-- BEGIN Supplied material --

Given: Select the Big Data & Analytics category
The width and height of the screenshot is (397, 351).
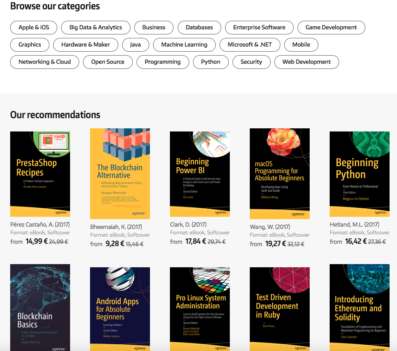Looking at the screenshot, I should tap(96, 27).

-- END Supplied material --
-- BEGIN Supplied material --

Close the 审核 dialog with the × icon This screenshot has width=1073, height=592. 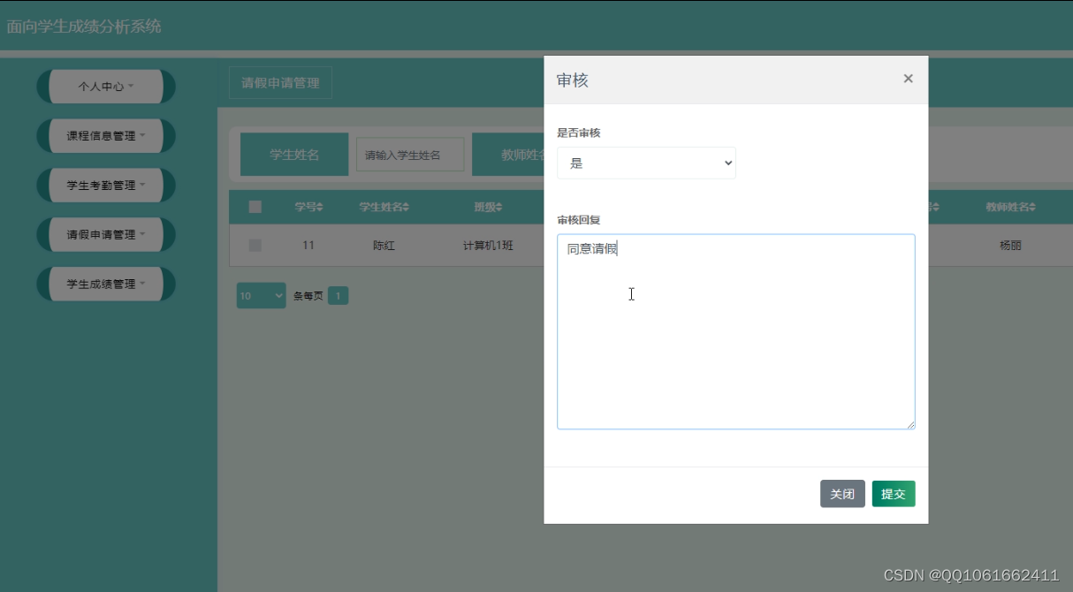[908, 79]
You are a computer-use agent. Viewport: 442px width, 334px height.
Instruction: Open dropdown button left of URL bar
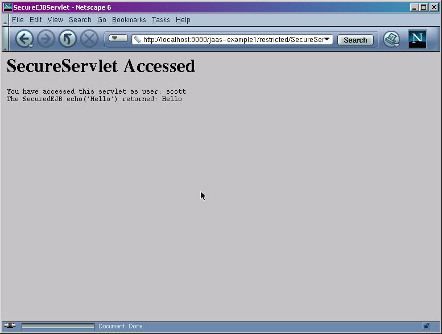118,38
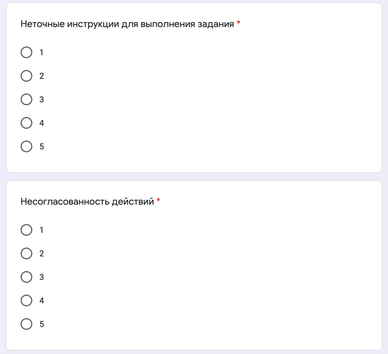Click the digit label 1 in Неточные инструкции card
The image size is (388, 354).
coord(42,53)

-- END Supplied material --
-- BEGIN Supplied material --

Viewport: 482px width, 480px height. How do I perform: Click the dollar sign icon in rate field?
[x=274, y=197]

-- END Supplied material --

Copy out, unchanged, the lines of the records from the one containing "Given: Select the" through the one containing "Looking at the", with both of those lines included. Omit the pictures from your answer.

- [Exercise output]:
Given: Select the Big Data & Analytics category
The width and height of the screenshot is (397, 351).
Looking at the screenshot, I should tap(96, 27).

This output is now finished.